::: Given data :::

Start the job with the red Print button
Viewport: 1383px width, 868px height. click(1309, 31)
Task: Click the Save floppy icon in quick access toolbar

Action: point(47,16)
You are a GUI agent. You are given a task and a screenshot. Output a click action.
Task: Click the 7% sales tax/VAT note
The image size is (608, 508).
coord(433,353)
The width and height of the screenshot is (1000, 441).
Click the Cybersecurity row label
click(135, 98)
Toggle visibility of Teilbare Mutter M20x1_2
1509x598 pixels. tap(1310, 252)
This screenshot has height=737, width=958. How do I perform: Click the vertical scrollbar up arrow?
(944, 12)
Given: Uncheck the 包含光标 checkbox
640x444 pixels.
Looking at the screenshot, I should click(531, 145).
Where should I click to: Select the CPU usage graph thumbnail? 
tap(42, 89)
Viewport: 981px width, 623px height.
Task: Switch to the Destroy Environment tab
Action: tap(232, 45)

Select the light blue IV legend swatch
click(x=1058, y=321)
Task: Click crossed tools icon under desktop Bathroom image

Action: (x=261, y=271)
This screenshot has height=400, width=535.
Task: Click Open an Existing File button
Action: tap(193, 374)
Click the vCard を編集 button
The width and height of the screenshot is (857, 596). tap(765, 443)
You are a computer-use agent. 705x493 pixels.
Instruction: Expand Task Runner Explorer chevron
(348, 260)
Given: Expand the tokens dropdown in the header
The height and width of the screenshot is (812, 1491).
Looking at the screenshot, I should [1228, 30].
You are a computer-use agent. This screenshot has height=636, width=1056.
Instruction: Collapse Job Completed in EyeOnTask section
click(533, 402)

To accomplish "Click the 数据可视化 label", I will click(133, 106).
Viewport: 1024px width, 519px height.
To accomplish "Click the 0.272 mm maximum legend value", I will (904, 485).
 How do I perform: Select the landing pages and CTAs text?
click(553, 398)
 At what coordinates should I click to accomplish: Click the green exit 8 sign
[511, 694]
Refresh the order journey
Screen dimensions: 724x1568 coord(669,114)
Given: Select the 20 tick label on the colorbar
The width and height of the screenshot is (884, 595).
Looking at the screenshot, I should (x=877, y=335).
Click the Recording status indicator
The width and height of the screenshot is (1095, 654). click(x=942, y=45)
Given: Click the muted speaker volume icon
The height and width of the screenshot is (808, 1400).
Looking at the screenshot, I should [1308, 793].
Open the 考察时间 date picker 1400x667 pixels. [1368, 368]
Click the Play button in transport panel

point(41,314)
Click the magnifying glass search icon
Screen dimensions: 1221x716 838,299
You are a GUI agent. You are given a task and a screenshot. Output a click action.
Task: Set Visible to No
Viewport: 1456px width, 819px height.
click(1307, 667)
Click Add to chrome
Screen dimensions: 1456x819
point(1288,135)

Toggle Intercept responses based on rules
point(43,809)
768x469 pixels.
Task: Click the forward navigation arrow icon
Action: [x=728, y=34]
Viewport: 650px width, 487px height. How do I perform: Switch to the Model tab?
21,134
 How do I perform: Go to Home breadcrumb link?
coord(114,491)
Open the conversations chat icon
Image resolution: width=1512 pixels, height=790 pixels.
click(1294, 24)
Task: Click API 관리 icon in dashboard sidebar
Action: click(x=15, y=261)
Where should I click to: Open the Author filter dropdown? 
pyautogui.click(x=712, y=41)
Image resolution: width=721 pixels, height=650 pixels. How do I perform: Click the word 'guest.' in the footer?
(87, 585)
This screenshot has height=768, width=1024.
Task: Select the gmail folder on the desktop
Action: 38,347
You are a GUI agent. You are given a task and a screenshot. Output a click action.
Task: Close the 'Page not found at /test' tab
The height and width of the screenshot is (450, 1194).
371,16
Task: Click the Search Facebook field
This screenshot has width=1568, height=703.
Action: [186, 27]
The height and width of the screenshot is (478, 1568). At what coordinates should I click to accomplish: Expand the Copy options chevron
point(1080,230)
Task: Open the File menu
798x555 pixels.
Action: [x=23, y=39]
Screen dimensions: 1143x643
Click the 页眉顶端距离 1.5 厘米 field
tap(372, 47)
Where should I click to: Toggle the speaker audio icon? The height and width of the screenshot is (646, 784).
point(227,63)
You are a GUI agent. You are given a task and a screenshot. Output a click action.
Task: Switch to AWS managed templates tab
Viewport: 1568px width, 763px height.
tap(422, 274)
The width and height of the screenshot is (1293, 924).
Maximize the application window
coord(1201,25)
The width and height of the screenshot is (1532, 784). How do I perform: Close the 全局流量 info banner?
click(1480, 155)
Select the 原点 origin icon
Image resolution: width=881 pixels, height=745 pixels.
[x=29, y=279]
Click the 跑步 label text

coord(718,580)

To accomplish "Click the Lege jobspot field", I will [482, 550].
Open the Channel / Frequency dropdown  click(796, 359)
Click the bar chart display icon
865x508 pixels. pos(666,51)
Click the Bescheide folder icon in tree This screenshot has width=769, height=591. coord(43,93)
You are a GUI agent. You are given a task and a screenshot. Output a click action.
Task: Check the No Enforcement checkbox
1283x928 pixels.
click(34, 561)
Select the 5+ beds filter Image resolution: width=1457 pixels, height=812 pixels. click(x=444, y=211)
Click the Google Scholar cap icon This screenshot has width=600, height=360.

:::

** Description of the task **
Copy the records between the lines holding "will click(133, 106)." and "click(553, 398)", inclusive, requests included, and multiply every coordinate in the answers by 1.7, rounding to whole numbers with halves rounded up. Leave all other lines as they are.

** Exercise response **
To accomplish "Click the 数据可视化 label", I will click(226, 180).
Viewport: 1024px width, 519px height.
To accomplish "Click the 0.272 mm maximum legend value", I will (1537, 825).
 How do I perform: Select the landing pages and CTAs text?
click(940, 677)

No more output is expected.